What is expected:
Without omitting anything, copy every entry word for word.

Data to process:
▬▬▬▬▬▬▬▬▬▬
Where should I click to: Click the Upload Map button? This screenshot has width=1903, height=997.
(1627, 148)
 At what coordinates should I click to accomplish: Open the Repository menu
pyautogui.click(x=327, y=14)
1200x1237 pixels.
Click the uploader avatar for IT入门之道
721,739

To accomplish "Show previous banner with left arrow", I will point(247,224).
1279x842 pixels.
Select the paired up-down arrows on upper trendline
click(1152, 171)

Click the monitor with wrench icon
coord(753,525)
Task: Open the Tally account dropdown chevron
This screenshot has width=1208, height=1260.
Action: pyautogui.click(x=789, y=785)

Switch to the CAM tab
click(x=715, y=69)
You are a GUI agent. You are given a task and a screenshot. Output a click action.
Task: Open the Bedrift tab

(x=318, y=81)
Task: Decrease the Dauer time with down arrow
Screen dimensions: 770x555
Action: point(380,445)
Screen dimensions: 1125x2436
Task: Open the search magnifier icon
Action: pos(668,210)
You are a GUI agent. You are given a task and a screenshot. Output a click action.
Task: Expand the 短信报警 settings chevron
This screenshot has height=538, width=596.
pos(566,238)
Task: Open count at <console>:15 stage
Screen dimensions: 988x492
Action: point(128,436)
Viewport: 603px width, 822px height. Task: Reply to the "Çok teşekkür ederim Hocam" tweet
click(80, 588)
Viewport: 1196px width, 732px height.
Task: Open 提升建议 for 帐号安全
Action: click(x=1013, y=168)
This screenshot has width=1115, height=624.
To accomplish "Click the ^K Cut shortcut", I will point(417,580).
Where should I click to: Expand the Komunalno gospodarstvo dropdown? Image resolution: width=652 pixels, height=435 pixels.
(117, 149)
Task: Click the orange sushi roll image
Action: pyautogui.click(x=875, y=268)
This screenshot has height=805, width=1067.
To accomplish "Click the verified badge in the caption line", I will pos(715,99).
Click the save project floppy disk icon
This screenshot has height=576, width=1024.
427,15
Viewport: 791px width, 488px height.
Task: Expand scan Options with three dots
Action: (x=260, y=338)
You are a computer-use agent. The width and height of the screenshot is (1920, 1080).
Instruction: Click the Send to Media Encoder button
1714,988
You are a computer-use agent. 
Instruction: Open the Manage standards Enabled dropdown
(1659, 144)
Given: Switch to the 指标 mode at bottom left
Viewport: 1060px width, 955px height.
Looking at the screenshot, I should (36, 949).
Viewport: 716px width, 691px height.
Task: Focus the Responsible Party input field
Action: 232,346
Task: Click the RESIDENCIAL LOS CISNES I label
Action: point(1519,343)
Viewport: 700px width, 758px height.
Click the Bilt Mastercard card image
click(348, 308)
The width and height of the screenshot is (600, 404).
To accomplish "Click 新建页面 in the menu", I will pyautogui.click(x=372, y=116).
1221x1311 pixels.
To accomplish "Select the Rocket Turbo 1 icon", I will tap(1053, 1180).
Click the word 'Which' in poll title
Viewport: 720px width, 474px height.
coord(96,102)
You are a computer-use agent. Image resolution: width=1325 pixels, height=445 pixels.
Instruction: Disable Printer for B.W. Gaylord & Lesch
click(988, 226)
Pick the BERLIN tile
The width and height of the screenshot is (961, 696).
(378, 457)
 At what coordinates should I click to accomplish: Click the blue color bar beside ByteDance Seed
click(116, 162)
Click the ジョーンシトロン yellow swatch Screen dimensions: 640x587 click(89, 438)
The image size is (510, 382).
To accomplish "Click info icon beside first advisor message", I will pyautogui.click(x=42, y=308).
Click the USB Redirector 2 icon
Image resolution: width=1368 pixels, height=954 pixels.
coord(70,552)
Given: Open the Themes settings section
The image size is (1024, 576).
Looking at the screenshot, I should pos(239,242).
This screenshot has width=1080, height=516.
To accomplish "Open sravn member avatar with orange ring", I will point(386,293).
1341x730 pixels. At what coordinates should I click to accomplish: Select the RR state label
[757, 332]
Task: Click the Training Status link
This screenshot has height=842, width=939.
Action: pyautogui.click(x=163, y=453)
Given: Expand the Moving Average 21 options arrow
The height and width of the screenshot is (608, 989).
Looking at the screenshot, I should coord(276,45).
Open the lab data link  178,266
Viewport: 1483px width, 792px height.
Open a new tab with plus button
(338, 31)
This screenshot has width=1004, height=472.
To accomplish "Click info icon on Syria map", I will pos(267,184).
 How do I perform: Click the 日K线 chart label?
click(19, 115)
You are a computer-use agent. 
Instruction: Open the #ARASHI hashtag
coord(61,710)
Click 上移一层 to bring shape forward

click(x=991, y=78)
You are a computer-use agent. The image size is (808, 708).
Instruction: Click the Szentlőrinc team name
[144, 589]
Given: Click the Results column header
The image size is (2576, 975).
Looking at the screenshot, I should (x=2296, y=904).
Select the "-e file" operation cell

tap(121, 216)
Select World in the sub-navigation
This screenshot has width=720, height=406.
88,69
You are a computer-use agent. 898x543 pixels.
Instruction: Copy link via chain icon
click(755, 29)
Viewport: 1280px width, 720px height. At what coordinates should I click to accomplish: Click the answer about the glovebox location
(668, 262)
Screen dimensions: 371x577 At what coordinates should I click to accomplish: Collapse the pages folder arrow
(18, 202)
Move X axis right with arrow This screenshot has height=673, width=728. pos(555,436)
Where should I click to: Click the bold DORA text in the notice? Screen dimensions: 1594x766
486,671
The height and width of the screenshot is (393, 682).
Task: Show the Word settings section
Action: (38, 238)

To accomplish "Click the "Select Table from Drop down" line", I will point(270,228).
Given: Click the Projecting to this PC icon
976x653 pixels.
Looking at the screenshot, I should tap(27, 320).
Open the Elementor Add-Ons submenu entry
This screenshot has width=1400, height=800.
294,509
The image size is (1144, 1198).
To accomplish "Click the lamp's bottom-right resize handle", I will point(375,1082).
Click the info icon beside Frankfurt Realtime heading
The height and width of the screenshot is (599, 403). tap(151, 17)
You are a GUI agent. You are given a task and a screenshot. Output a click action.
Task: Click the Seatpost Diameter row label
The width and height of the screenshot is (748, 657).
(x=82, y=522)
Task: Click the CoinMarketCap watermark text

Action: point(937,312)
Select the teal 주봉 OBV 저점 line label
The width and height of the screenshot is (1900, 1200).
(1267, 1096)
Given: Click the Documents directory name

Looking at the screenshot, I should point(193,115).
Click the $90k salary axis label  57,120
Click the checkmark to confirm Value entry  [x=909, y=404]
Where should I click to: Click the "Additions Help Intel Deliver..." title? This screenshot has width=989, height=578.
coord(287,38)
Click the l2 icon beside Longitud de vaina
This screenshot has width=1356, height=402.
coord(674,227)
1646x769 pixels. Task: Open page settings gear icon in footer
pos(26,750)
▬▬▬▬▬▬▬▬▬▬
Exercise response:
Where should I click to: Click the Upload Map button? This screenshot has width=1903, height=997.
(1627, 148)
 At what coordinates should I click to accomplish: Open the Repository menu
pyautogui.click(x=327, y=14)
1200x1237 pixels.
Click the uploader avatar for IT入门之道
721,739

To accomplish "Show previous banner with left arrow", I will point(247,224).
1279x842 pixels.
Select the paired up-down arrows on upper trendline
click(1152, 171)

Click the monitor with wrench icon
coord(753,525)
Task: Open the Tally account dropdown chevron
This screenshot has width=1208, height=1260.
Action: pyautogui.click(x=789, y=785)

Switch to the CAM tab
click(x=715, y=69)
You are a GUI agent. You are given a task and a screenshot. Output a click action.
Task: Open the Bedrift tab

(x=318, y=81)
Task: Decrease the Dauer time with down arrow
Screen dimensions: 770x555
Action: point(380,445)
Screen dimensions: 1125x2436
Task: Open the search magnifier icon
Action: pos(668,210)
You are a GUI agent. You are given a task and a screenshot. Output a click action.
Task: Expand the 短信报警 settings chevron
This screenshot has height=538, width=596.
pos(566,238)
Task: Open count at <console>:15 stage
Screen dimensions: 988x492
Action: point(128,436)
Viewport: 603px width, 822px height. Task: Reply to the "Çok teşekkür ederim Hocam" tweet
click(80, 588)
Viewport: 1196px width, 732px height.
Task: Open 提升建议 for 帐号安全
Action: click(x=1013, y=168)
This screenshot has width=1115, height=624.
To accomplish "Click the ^K Cut shortcut", I will point(417,580).
Where should I click to: Expand the Komunalno gospodarstvo dropdown? Image resolution: width=652 pixels, height=435 pixels.
(117, 149)
Task: Click the orange sushi roll image
Action: pyautogui.click(x=875, y=268)
This screenshot has height=805, width=1067.
To accomplish "Click the verified badge in the caption line", I will pos(715,99).
Click the save project floppy disk icon
This screenshot has height=576, width=1024.
427,15
Viewport: 791px width, 488px height.
Task: Expand scan Options with three dots
Action: (x=260, y=338)
You are a computer-use agent. The width and height of the screenshot is (1920, 1080).
Instruction: Click the Send to Media Encoder button
1714,988
You are a computer-use agent. 
Instruction: Open the Manage standards Enabled dropdown
(1659, 144)
Given: Switch to the 指标 mode at bottom left
Viewport: 1060px width, 955px height.
Looking at the screenshot, I should (36, 949).
Viewport: 716px width, 691px height.
Task: Focus the Responsible Party input field
Action: 232,346
Task: Click the RESIDENCIAL LOS CISNES I label
Action: point(1519,343)
Viewport: 700px width, 758px height.
Click the Bilt Mastercard card image
click(348, 308)
The width and height of the screenshot is (600, 404).
To accomplish "Click 新建页面 in the menu", I will pyautogui.click(x=372, y=116).
1221x1311 pixels.
To accomplish "Select the Rocket Turbo 1 icon", I will tap(1053, 1180).
Click the word 'Which' in poll title
Viewport: 720px width, 474px height.
coord(96,102)
You are a computer-use agent. Image resolution: width=1325 pixels, height=445 pixels.
Instruction: Disable Printer for B.W. Gaylord & Lesch
click(988, 226)
Pick the BERLIN tile
The width and height of the screenshot is (961, 696).
(378, 457)
 At what coordinates should I click to accomplish: Click the blue color bar beside ByteDance Seed
click(116, 162)
Click the ジョーンシトロン yellow swatch Screen dimensions: 640x587 click(89, 438)
The image size is (510, 382).
To accomplish "Click info icon beside first advisor message", I will pyautogui.click(x=42, y=308).
Click the USB Redirector 2 icon
Image resolution: width=1368 pixels, height=954 pixels.
coord(70,552)
Given: Open the Themes settings section
The image size is (1024, 576).
Looking at the screenshot, I should pos(239,242).
This screenshot has width=1080, height=516.
To accomplish "Open sravn member avatar with orange ring", I will point(386,293).
1341x730 pixels. At what coordinates should I click to accomplish: Select the RR state label
[757, 332]
Task: Click the Training Status link
This screenshot has height=842, width=939.
Action: pyautogui.click(x=163, y=453)
Given: Expand the Moving Average 21 options arrow
The height and width of the screenshot is (608, 989).
Looking at the screenshot, I should coord(276,45).
Open the lab data link  178,266
Viewport: 1483px width, 792px height.
Open a new tab with plus button
(338, 31)
This screenshot has width=1004, height=472.
To accomplish "Click info icon on Syria map", I will pos(267,184).
 How do I perform: Click the 日K线 chart label?
click(19, 115)
You are a computer-use agent. 
Instruction: Open the #ARASHI hashtag
coord(61,710)
Click 上移一层 to bring shape forward

click(x=991, y=78)
You are a computer-use agent. The image size is (808, 708).
Instruction: Click the Szentlőrinc team name
[144, 589]
Given: Click the Results column header
The image size is (2576, 975).
Looking at the screenshot, I should (x=2296, y=904).
Select the "-e file" operation cell

tap(121, 216)
Select World in the sub-navigation
This screenshot has width=720, height=406.
88,69
You are a computer-use agent. 898x543 pixels.
Instruction: Copy link via chain icon
click(755, 29)
Viewport: 1280px width, 720px height. At what coordinates should I click to accomplish: Click the answer about the glovebox location
(668, 262)
Screen dimensions: 371x577 At what coordinates should I click to accomplish: Collapse the pages folder arrow
(18, 202)
Move X axis right with arrow This screenshot has height=673, width=728. pos(555,436)
Where should I click to: Click the bold DORA text in the notice? Screen dimensions: 1594x766
486,671
The height and width of the screenshot is (393, 682).
Task: Show the Word settings section
Action: (38, 238)

To accomplish "Click the "Select Table from Drop down" line", I will point(270,228).
Given: Click the Projecting to this PC icon
976x653 pixels.
Looking at the screenshot, I should tap(27, 320).
Open the Elementor Add-Ons submenu entry
This screenshot has width=1400, height=800.
294,509
The image size is (1144, 1198).
To accomplish "Click the lamp's bottom-right resize handle", I will point(375,1082).
Click the info icon beside Frankfurt Realtime heading
The height and width of the screenshot is (599, 403). tap(151, 17)
You are a GUI agent. You are given a task and a screenshot. Output a click action.
Task: Click the Seatpost Diameter row label
The width and height of the screenshot is (748, 657).
(x=82, y=522)
Task: Click the CoinMarketCap watermark text

Action: point(937,312)
Select the teal 주봉 OBV 저점 line label
The width and height of the screenshot is (1900, 1200).
(1267, 1096)
Given: Click the Documents directory name

Looking at the screenshot, I should point(193,115).
Click the $90k salary axis label  57,120
Click the checkmark to confirm Value entry  [x=909, y=404]
Where should I click to: Click the "Additions Help Intel Deliver..." title? This screenshot has width=989, height=578.
coord(287,38)
Click the l2 icon beside Longitud de vaina
This screenshot has width=1356, height=402.
coord(674,227)
1646x769 pixels. Task: Open page settings gear icon in footer
pos(26,750)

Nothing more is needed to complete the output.